* _Assignment_
Copy out each line of the entries below in which the string "highlighted" appears.

Dataset entries

◆ ◆ ◆ ◆

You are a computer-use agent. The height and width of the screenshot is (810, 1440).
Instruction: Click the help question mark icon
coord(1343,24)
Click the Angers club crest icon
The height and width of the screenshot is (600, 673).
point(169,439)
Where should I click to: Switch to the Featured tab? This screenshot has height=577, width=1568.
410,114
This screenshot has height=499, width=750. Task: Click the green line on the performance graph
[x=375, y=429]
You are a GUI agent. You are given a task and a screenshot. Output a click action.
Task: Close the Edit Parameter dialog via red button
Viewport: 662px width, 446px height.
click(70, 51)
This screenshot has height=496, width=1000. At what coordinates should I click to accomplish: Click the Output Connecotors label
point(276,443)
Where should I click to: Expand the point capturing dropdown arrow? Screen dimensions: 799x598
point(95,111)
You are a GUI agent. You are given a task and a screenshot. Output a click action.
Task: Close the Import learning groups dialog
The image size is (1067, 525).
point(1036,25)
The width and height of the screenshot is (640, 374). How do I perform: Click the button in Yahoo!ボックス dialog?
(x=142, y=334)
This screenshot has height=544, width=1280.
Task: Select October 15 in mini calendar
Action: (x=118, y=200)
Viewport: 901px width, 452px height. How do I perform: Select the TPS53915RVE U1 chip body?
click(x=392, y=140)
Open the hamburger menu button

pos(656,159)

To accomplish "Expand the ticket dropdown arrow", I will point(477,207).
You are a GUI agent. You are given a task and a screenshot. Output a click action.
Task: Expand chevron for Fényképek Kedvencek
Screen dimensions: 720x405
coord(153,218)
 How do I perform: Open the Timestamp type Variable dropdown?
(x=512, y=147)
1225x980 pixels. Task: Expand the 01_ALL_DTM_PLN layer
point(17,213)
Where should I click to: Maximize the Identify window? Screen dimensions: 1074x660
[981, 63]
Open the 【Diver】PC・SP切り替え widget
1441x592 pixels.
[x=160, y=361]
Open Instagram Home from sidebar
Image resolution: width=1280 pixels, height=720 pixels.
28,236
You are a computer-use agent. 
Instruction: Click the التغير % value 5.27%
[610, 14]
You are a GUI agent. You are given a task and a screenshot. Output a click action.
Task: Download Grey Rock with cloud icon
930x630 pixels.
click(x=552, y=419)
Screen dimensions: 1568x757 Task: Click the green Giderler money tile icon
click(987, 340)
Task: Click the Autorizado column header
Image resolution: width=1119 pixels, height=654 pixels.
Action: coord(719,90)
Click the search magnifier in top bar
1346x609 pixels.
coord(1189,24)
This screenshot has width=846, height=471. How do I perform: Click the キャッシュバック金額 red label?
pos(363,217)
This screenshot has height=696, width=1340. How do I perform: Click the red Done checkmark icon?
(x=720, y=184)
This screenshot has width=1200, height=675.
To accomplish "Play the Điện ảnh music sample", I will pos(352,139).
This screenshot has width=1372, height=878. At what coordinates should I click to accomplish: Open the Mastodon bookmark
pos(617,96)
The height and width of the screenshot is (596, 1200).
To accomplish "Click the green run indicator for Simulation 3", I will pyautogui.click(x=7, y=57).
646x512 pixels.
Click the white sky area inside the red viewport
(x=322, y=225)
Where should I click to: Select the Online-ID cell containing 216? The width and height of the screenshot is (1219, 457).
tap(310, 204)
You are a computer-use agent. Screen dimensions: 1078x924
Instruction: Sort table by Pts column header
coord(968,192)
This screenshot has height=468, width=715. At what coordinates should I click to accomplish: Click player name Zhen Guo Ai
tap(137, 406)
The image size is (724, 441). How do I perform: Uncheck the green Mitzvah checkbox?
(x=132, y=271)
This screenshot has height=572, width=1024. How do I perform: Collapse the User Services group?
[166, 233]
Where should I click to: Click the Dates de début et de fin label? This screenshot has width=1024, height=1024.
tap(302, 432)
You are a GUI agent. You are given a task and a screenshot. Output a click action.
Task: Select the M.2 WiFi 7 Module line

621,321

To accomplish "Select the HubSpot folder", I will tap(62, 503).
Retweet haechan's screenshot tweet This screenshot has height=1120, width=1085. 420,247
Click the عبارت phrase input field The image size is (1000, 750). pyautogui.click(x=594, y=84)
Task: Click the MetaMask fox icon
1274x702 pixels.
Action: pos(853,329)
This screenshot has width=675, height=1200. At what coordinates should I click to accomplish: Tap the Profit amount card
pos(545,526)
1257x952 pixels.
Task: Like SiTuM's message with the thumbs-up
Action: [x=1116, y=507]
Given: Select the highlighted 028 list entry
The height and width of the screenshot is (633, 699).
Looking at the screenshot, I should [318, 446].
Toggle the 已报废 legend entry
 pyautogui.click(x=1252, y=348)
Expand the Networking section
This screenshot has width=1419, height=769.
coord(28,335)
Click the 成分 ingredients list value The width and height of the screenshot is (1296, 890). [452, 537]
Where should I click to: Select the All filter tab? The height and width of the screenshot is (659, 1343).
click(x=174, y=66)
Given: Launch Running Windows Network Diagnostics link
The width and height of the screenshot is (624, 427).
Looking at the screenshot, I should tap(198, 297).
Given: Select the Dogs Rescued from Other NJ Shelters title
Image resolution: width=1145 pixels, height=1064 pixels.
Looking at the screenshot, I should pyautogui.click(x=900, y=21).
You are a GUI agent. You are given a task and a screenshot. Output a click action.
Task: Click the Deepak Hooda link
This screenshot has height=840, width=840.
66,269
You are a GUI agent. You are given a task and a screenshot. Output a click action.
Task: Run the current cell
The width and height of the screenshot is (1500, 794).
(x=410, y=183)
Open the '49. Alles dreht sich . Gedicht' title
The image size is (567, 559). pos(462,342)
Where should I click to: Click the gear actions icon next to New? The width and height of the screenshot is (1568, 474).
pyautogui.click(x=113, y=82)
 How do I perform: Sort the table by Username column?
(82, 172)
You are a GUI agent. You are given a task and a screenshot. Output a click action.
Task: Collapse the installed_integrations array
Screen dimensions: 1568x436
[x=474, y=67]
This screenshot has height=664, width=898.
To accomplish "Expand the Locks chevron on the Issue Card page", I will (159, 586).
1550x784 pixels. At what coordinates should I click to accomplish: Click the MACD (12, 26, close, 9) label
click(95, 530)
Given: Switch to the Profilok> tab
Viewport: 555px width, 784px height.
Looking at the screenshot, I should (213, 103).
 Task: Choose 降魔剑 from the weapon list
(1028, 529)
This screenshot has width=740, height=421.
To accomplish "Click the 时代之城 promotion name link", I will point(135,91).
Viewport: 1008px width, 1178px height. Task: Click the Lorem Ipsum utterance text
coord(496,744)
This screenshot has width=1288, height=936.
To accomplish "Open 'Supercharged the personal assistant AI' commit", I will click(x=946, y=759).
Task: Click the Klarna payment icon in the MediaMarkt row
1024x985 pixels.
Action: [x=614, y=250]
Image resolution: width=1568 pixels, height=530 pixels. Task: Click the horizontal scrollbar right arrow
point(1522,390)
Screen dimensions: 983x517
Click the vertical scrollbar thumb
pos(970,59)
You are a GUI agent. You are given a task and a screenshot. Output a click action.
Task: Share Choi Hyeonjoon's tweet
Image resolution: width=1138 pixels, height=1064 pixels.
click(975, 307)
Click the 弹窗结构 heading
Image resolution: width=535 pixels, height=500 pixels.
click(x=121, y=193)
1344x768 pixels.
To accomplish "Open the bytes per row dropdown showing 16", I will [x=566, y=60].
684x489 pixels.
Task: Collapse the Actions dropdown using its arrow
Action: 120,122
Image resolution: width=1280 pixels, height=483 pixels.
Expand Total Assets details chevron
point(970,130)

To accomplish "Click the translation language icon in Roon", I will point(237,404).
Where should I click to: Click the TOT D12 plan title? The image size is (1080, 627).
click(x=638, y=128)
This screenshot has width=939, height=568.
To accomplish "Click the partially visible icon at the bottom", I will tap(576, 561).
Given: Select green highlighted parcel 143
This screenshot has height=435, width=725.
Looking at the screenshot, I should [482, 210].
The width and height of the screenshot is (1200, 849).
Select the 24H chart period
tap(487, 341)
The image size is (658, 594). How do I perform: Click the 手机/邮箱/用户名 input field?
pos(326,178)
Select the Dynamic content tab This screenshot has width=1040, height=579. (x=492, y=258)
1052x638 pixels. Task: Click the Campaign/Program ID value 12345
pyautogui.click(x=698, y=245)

◆ ◆ ◆ ◆

* _Solution to this problem_
Given: Select the highlighted 028 list entry
Given: Select green highlighted parcel 143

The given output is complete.